Young also has fond memories of the last show he personally saw at the Meadowlands, the now-shuttered East Rutherford venue Styx sold out for three nights in August 1981 during the Paradise Theatre tour (back when it was known as the Brendan Byrne Arena). “The last time I attended a concert there was with Ricky Phillips — we went to see Van Halen, with Sammy Hagar on vocals [in 2004],” Young recalls. “As we were exiting the parking lot, some New Jersey resident yelled out to Ricky, ‘Hey, Diamond Dave!'” (In case you were wondering, that’s a reference to David Lee Roth, Van Halen’s original singer, who’s now back with the band and in the eighties, vaguely resembled Phillips.)

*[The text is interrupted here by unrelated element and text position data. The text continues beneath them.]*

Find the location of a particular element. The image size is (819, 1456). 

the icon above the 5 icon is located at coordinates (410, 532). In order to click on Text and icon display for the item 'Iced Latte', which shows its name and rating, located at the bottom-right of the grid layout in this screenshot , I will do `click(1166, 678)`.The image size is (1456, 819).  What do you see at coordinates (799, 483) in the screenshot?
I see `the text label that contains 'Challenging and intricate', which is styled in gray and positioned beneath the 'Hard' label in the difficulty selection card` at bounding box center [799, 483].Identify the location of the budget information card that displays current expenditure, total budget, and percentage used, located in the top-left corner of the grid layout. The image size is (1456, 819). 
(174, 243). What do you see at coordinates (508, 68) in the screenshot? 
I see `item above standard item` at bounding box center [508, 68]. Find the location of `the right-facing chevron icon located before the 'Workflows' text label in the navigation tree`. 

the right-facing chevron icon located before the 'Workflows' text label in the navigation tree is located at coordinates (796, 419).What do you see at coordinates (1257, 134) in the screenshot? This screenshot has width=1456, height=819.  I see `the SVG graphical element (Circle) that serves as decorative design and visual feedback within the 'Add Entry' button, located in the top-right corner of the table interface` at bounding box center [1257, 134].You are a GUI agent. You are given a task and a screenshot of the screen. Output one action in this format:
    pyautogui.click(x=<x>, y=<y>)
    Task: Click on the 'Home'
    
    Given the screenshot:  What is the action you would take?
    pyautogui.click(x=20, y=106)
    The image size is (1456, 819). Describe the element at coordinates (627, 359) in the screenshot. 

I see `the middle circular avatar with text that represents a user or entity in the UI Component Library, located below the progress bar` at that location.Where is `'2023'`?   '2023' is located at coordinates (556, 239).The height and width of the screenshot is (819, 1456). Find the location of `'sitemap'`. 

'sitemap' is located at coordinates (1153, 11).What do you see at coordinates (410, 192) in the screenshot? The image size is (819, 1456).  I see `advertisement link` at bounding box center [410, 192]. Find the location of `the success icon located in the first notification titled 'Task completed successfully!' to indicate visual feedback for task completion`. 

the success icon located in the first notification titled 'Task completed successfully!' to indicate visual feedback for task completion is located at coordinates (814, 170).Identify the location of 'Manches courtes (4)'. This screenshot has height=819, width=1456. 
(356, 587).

All six bandmembers of Styx were individually taken with the NJPAC’s stellar acoustics and its breathtaking interior design, which tour manager George Packer likened to the breadth and scope of Teatro alla Scala (a.k.a. La Scala), the fabled opera house in Milan. In terms of the NJPAC’s sonics, front-of-house engineer Michelle Sabolchick Pettinato (who’s responsible for mixing Styx’s live sound night in and night out on the road) said it was one of the best-sounding rooms she’s had the pleasure of working in this year to date.
Fifteen minutes before showtime, the band commenced its pre-show vocal warmup routine in Shaw’s dressing room, going over the key four-part vocal-harmony elements of songs like “Blue Collar Man” and “Rockin’ the Paradise.” They also put a slight twist on the end of their run-through of the chorus of “Renegade” by adding in some country twang as a nod to Marty Robbins’s 1959 hit, “El Paso” (again, something you won’t ever hear them do onstage).
When Shaw came offstage after the first set ended to towel off and change his shirt for part two, he was clearly galvanized by the NJPAC crowd’s response to that point, and he reiterated something he said onstage before the band went into “Too Much Time on My Hands,” the second song of the night. “It’s our first time in this beautiful, beautiful place — and it’s such a sweet room!” he said with a wide grin. Meanwhile, in the dressing room hallway, legendary concert promoter John Scher — who’s worked with the Rolling Stones, The Who, Bruce Springsteen, and who has booked Styx shows in the metropolitan area for decades — asked JY how he felt the band’s 2016 tour schedule was going. “After 44 years,” JY replied, “we’re still going strong.”
Truer words could not have been spoken. The second set was as just as strong as the first — if not stronger — and punctuated by the sweet, sweet sounds of “Lights” (a personal favorite from 1979’s Cornerstone). Another standout: Gowan and Shaw’s acoustic reading of “Space Oddity,” their touching homage to the late David Bowie, before the band brought the house down with the cosmic second-set closer “Come Sail Away” and the one-two punch of the energetic encore, “Rockin’ the Paradise” and “Renegade.”
Before heading out to the band’s tour bus, Young pondered my final question. “Will we come back and play in New Jersey again?” he repeated aloud before giving a definitive, declarative response: “We shall.” And Styx’s ever-loyal New Jersey fans will be ready to come sail away right alongside them as soon as they do.